Continue the page about the workshop on learned robot representations, picking up right after its last sentence.
+++ Document text
Workshop on Learned Robot Representations

The workshop is now over!

Thank you to all of our speakers, panelists, presenters, and attendees for allowing us to run such a wonderful and productive workshop. We hope that the discussions fostered by it gave valuable insights into robot representation learning!

Overview

General-purpose robotic systems require powerful representations and abstractions. In deployment, such robots are expected to encounter diverse and complex scenarios. While recent large-scale learned models exhibit remarkable generalization, similarly getting representations that can flexibly generalize to all the unanticipated situations a robot might face remains challenging, especially given the cost of robot data. Thus, it is important to investigate how to best learn generalizable representations, evaluate their effectiveness, and leverage them for downstream robotics tasks.
++++++
+++ Raw records
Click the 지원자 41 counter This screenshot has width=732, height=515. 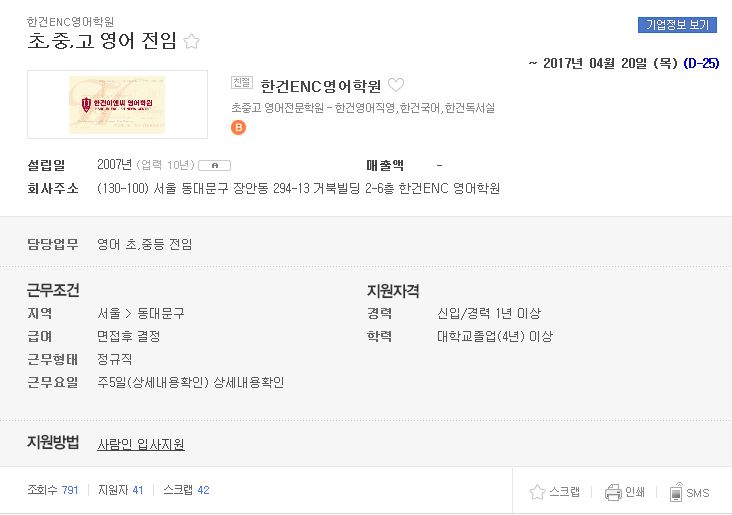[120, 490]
++++++
+++ Raw records
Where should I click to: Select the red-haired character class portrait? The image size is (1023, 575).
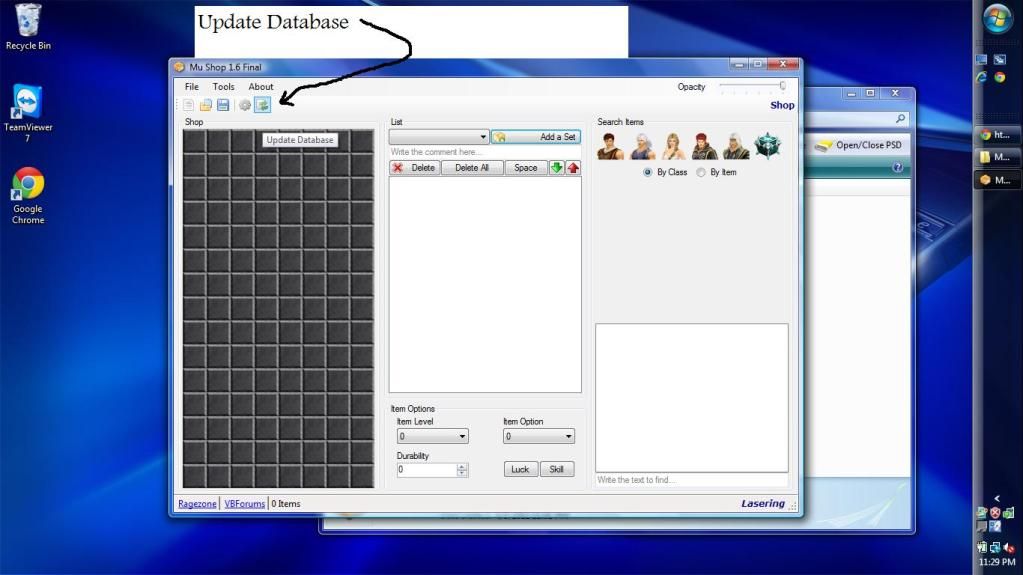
++++++
+++ Raw records
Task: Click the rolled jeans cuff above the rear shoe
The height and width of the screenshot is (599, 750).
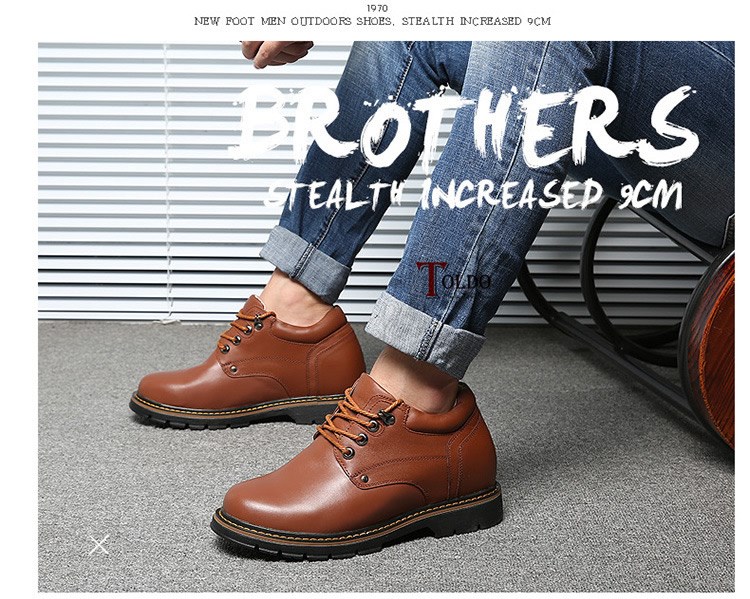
++++++
* _Final result_:
Ideally, these representations should capture: (1) spatial-dynamic information needed for fine-grained control, (2) semantic information required for common-sense reasoning and scene understanding, and (3) knowledge of conventions needed for smooth human-robot interactions. Additionally, these representations must be robust to the diversity of tasks, scenes, and operators the robot will encounter. In this workshop, we aim to explore the following: What makes a good robot representation, how can we learn them, and how can we most effectively make use of them?

Our speakers and panelists are pioneering robotics and machine learning researchers defining the state of the art on a range of topics, including: end-to-end control, task and motion planning (TAMP), human-robot interaction (HRI), scene understanding / SLAM, and more. We invite the community for submissions in these areas as well as from a wider set of perspectives – for example, submissions addressing how the following fields might guide robotics research: (1) deep representation learning in vision and language; (2) learning representations for field robotics and AI, where data is extremely scarce or noisy; or (3) bias and robustness in neural representations.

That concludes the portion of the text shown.